---------- INPUT RECORDS
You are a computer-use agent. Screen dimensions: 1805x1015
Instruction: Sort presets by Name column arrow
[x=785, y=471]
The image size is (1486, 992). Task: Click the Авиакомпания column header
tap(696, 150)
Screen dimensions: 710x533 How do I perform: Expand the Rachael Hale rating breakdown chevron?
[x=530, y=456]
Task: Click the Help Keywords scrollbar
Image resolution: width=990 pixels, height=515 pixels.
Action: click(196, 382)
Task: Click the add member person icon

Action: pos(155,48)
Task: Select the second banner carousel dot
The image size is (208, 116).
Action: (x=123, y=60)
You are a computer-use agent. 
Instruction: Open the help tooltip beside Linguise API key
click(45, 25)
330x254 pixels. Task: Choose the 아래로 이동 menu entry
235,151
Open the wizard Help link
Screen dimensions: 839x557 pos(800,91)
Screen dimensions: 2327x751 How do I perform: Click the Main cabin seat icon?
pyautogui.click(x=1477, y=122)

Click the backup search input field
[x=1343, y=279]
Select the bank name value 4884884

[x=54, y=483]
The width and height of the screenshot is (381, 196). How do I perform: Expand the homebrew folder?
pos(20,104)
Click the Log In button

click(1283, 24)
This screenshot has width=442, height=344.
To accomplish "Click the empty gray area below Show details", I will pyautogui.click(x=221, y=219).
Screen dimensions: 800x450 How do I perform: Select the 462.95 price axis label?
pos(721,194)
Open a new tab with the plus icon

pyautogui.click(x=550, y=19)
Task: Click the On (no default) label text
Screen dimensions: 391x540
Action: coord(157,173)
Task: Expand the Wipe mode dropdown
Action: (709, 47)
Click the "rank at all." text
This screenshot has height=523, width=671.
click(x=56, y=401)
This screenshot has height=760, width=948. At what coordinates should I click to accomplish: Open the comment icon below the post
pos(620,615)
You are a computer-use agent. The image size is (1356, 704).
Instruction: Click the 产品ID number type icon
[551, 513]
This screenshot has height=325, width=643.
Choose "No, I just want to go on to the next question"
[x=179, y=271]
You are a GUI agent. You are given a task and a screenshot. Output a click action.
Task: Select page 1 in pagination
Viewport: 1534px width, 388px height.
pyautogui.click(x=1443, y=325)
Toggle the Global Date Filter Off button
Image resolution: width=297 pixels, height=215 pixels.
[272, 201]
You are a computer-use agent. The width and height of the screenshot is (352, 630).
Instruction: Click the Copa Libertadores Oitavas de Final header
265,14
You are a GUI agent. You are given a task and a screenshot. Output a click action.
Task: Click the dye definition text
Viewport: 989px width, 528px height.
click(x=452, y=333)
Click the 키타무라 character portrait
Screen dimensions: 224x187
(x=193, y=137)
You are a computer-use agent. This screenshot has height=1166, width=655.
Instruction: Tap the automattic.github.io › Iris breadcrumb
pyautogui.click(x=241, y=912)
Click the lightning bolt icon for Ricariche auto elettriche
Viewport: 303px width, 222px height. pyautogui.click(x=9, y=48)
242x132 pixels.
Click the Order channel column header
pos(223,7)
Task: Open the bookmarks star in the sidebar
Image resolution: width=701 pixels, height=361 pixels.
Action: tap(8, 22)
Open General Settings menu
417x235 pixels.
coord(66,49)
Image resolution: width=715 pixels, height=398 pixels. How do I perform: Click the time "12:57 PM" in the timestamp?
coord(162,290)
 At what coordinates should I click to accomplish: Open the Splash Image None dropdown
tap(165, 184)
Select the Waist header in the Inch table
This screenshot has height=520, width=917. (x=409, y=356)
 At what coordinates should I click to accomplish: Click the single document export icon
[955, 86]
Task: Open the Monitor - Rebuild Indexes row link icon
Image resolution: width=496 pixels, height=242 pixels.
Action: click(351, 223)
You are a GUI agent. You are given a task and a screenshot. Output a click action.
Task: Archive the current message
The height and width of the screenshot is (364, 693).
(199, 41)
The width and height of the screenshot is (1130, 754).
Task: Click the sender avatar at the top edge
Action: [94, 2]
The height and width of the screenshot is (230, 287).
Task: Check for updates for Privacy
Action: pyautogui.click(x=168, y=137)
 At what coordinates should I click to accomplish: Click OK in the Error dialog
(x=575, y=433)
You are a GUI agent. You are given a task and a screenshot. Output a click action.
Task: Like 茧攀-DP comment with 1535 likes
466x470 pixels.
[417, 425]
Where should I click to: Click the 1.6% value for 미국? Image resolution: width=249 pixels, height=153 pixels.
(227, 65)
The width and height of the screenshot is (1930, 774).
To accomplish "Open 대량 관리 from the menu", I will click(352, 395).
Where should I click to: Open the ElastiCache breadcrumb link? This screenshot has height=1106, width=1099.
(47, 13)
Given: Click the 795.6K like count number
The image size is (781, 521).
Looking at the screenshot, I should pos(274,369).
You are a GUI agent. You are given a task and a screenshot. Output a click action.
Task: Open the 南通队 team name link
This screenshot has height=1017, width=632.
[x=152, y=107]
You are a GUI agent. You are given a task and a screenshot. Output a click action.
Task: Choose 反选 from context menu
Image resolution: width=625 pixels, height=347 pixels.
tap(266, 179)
--------------------
> **WHAT YOU WILL DO**
When you repeat the data, keep each line exactly as given.

> **EXERCISE RESPONSE**
You are a computer-use agent. Screen dimensions: 1805x1015
Instruction: Sort presets by Name column arrow
[x=785, y=471]
The image size is (1486, 992). Task: Click the Авиакомпания column header
tap(696, 150)
Screen dimensions: 710x533 How do I perform: Expand the Rachael Hale rating breakdown chevron?
[x=530, y=456]
Task: Click the Help Keywords scrollbar
Image resolution: width=990 pixels, height=515 pixels.
Action: click(196, 382)
Task: Click the add member person icon

Action: pos(155,48)
Task: Select the second banner carousel dot
The image size is (208, 116).
Action: (x=123, y=60)
You are a computer-use agent. 
Instruction: Open the help tooltip beside Linguise API key
click(45, 25)
330x254 pixels. Task: Choose the 아래로 이동 menu entry
235,151
Open the wizard Help link
Screen dimensions: 839x557 pos(800,91)
Screen dimensions: 2327x751 How do I perform: Click the Main cabin seat icon?
pyautogui.click(x=1477, y=122)

Click the backup search input field
[x=1343, y=279]
Select the bank name value 4884884

[x=54, y=483]
The width and height of the screenshot is (381, 196). How do I perform: Expand the homebrew folder?
pos(20,104)
Click the Log In button

click(1283, 24)
This screenshot has width=442, height=344.
To accomplish "Click the empty gray area below Show details", I will pyautogui.click(x=221, y=219).
Screen dimensions: 800x450 How do I perform: Select the 462.95 price axis label?
pos(721,194)
Open a new tab with the plus icon

pyautogui.click(x=550, y=19)
Task: Click the On (no default) label text
Screen dimensions: 391x540
Action: coord(157,173)
Task: Expand the Wipe mode dropdown
Action: (709, 47)
Click the "rank at all." text
This screenshot has height=523, width=671.
click(x=56, y=401)
This screenshot has height=760, width=948. At what coordinates should I click to accomplish: Open the comment icon below the post
pos(620,615)
You are a computer-use agent. The image size is (1356, 704).
Instruction: Click the 产品ID number type icon
[551, 513]
This screenshot has height=325, width=643.
Choose "No, I just want to go on to the next question"
[x=179, y=271]
You are a GUI agent. You are given a task and a screenshot. Output a click action.
Task: Select page 1 in pagination
Viewport: 1534px width, 388px height.
pyautogui.click(x=1443, y=325)
Toggle the Global Date Filter Off button
Image resolution: width=297 pixels, height=215 pixels.
[272, 201]
You are a computer-use agent. The width and height of the screenshot is (352, 630).
Instruction: Click the Copa Libertadores Oitavas de Final header
265,14
You are a GUI agent. You are given a task and a screenshot. Output a click action.
Task: Click the dye definition text
Viewport: 989px width, 528px height.
click(x=452, y=333)
Click the 키타무라 character portrait
Screen dimensions: 224x187
(x=193, y=137)
You are a computer-use agent. This screenshot has height=1166, width=655.
Instruction: Tap the automattic.github.io › Iris breadcrumb
pyautogui.click(x=241, y=912)
Click the lightning bolt icon for Ricariche auto elettriche
Viewport: 303px width, 222px height. pyautogui.click(x=9, y=48)
242x132 pixels.
Click the Order channel column header
pos(223,7)
Task: Open the bookmarks star in the sidebar
Image resolution: width=701 pixels, height=361 pixels.
Action: tap(8, 22)
Open General Settings menu
417x235 pixels.
coord(66,49)
Image resolution: width=715 pixels, height=398 pixels. How do I perform: Click the time "12:57 PM" in the timestamp?
coord(162,290)
 At what coordinates should I click to accomplish: Open the Splash Image None dropdown
tap(165, 184)
Select the Waist header in the Inch table
This screenshot has height=520, width=917. (x=409, y=356)
 At what coordinates should I click to accomplish: Click the single document export icon
[955, 86]
Task: Open the Monitor - Rebuild Indexes row link icon
Image resolution: width=496 pixels, height=242 pixels.
Action: click(351, 223)
You are a GUI agent. You are given a task and a screenshot. Output a click action.
Task: Archive the current message
The height and width of the screenshot is (364, 693).
(199, 41)
The width and height of the screenshot is (1130, 754).
Task: Click the sender avatar at the top edge
Action: [94, 2]
The height and width of the screenshot is (230, 287).
Task: Check for updates for Privacy
Action: pyautogui.click(x=168, y=137)
 At what coordinates should I click to accomplish: Click OK in the Error dialog
(x=575, y=433)
You are a GUI agent. You are given a task and a screenshot. Output a click action.
Task: Like 茧攀-DP comment with 1535 likes
466x470 pixels.
[417, 425]
Where should I click to: Click the 1.6% value for 미국? Image resolution: width=249 pixels, height=153 pixels.
(227, 65)
The width and height of the screenshot is (1930, 774).
To accomplish "Open 대량 관리 from the menu", I will click(352, 395).
Where should I click to: Open the ElastiCache breadcrumb link? This screenshot has height=1106, width=1099.
(47, 13)
Given: Click the 795.6K like count number
The image size is (781, 521).
Looking at the screenshot, I should pos(274,369).
You are a GUI agent. You are given a task and a screenshot. Output a click action.
Task: Open the 南通队 team name link
This screenshot has height=1017, width=632.
[x=152, y=107]
You are a GUI agent. You are given a task and a screenshot. Output a click action.
Task: Choose 反选 from context menu
Image resolution: width=625 pixels, height=347 pixels.
tap(266, 179)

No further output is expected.